A group called Elite Bikers uses it for motorcycling events. The DeLand Radio Control Club and an automotive club also rent the runway. The city charges $300 a day for its use.
So, when Jeff Smith of DeLand approached city officials about renting the runway for motorcycle-training classes, he was told a fourth user would be too much.
Smith appealed to the City Commission. After he pleaded his case at the Jan. 4 meeting, commissioners voted unanimously to grant permission for Smith’s Adventure Rider Training school to hold classes on the runway, on a trial basis.
Smith said he would bear the burden of working out any scheduling conflicts with the other groups. He also offered to clean up the area and provide at least $1 million worth of liability insurance.
Smith told city commissioners they would be contributing to highway safety by making room on the airport for the training classes.
He said motorcyclists are the only road-user demographic experiencing an increase in fatalities. In an attempt to stem that trend, Smith said, as of 2008 the state made training classes mandatory for anyone seeking a license to ride a motorcycle of 250 cc or larger.
“There is a clear need to increase motorcycle training,” Smith said.
The problem is finding locations to hold such classes. A stretch of unobstructed asphalt 200 feet wide and 300 feet long is required.
Adventure Rider Training used to use the driver-education course at DeLand High School, he said, but that area is now occupied by portable classrooms.
Smith’s classes would have a dozen students training for a total of 15 hours each on street-legal, fully muffled 250 cc motorcycles. He noted the students would patronize DeLand businesses while in the city for class.
City Manager Michael Pleus sought reassurance that city staff members would not be roped into solving scheduling conflicts for use of the runway, or called upon to settle arguments about whether the various groups cleaned up after themselves satisfactorily.
“We cannot be expending city resources to work out conflicts between all these events in a space that’s not really supposed to be an event space,” Pleus said.
City Public Services Director Keith Riger also spoke to commissioners about his concerns about the condition of the runway.

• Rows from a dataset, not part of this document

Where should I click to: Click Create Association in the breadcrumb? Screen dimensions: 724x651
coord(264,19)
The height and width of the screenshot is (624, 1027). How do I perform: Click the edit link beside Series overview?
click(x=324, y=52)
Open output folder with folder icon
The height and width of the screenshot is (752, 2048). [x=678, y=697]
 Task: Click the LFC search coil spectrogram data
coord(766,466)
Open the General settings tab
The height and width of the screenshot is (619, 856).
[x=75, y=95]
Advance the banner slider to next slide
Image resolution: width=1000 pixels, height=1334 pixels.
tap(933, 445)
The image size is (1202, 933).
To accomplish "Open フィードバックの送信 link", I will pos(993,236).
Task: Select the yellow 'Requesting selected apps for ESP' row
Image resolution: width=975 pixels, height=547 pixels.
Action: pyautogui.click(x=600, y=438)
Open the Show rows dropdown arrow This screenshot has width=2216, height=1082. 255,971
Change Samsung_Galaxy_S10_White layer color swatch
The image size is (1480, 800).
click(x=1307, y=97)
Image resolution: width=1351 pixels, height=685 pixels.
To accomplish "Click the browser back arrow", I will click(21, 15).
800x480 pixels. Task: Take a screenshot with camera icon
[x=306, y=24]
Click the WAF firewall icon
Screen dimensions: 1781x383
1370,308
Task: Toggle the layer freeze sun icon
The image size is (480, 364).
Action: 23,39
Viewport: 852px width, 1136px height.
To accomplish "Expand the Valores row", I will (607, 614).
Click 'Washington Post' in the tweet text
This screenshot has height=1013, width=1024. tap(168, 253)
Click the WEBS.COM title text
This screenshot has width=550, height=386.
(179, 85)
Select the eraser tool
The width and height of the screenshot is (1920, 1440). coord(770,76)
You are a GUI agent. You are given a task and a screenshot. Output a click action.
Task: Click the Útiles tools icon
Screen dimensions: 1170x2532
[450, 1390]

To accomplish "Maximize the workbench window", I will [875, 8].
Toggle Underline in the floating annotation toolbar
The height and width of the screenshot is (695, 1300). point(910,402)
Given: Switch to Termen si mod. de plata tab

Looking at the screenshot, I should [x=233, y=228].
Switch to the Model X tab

“The pavement condition out there is abominable,” Riger said. “Who’s going to repave that?”
Smith said the condition of the runway would not impede his classes, but that a representative with the Florida Rider Training Program will have to inspect and OK the site.
Commissioners agreed that, in the long run, they will need to make policy decisions about how the old runway is used and how much money to spend, if any, on its maintenance.
They emphasized that their approval of the motorcycle-training classes is on a temporary, trial basis. The vote was 4-to-0 to allow the classes. Commissioner Willie Bright was absent from the meeting.